How This Fits Your Trading Strategy
Volume works as a filter, not a standalone system. Use it to confirm what your primary analysis already suggests. Spot a bullish engulfing pattern? Check if volume increased. See a trendline break? Look for expanding volume. Notice a double top formation? Declining volume adds conviction.
Combine volume with support and resistance levels for high-probability setups. When price approaches a major level with increasing volume, expect a significant reaction—either a strong bounce or a clean break.
The 200-period moving average on the volume indicator itself provides context. Volume above its own average suggests heightened activity worth paying attention to. Volume below average during breakouts screams “fake-out.”

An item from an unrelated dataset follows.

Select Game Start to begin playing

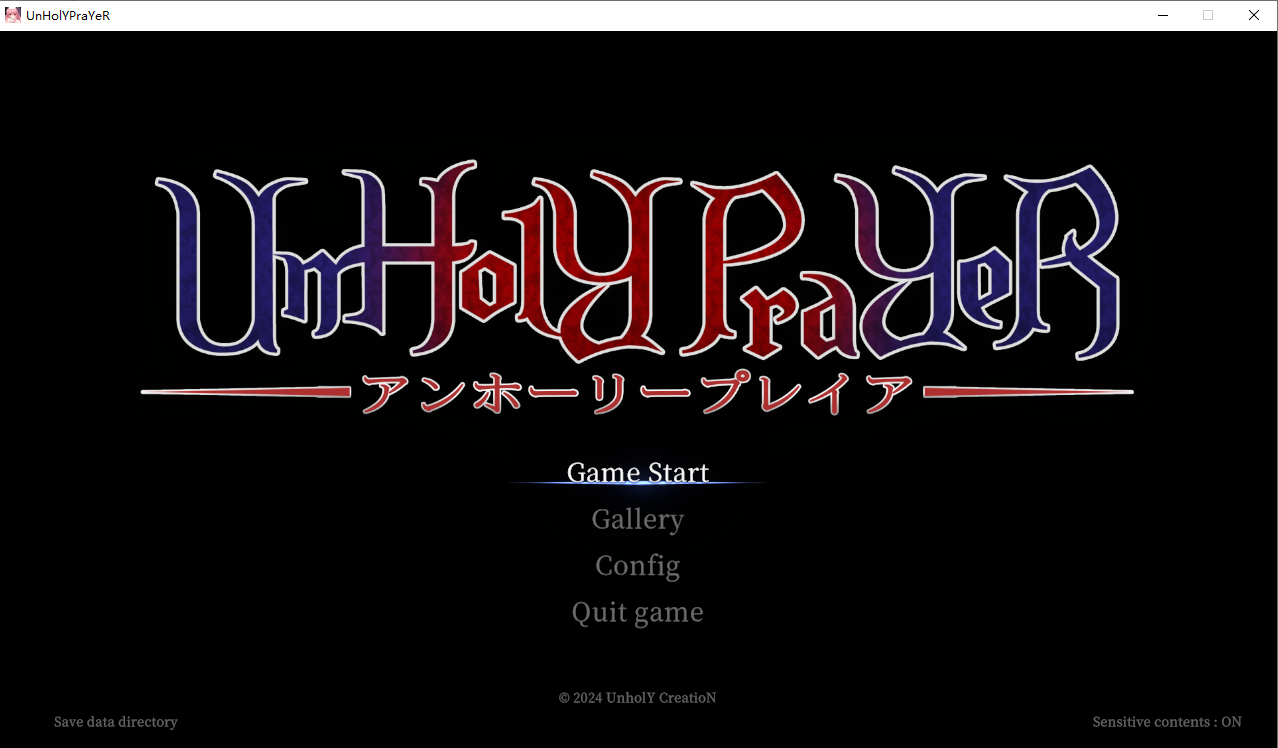coord(637,472)
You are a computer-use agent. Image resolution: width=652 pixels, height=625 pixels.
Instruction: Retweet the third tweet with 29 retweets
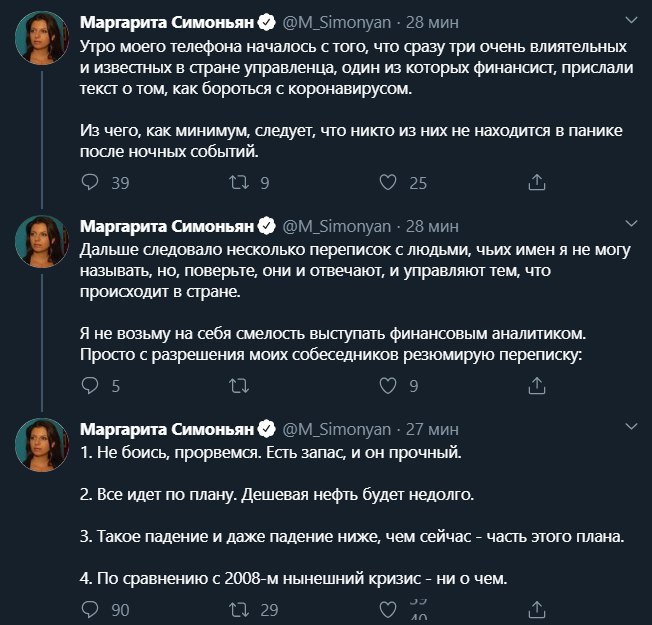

Start simple. Watch for volume expansion during your normal trade entries. If your method works better with volume confirmation, keep using it. If you notice little difference after testing 30-50 trades, you might not need it. The goal is finding what improves your specific approach, not copying someone else’s setup.
Volume won’t transform a struggling trader overnight. But it adds one more layer of confirmation that keeps you out of marginal trades. Over time, avoiding those extra losses compounds into real money saved—and that’s often the difference between profitable months and breakeven ones.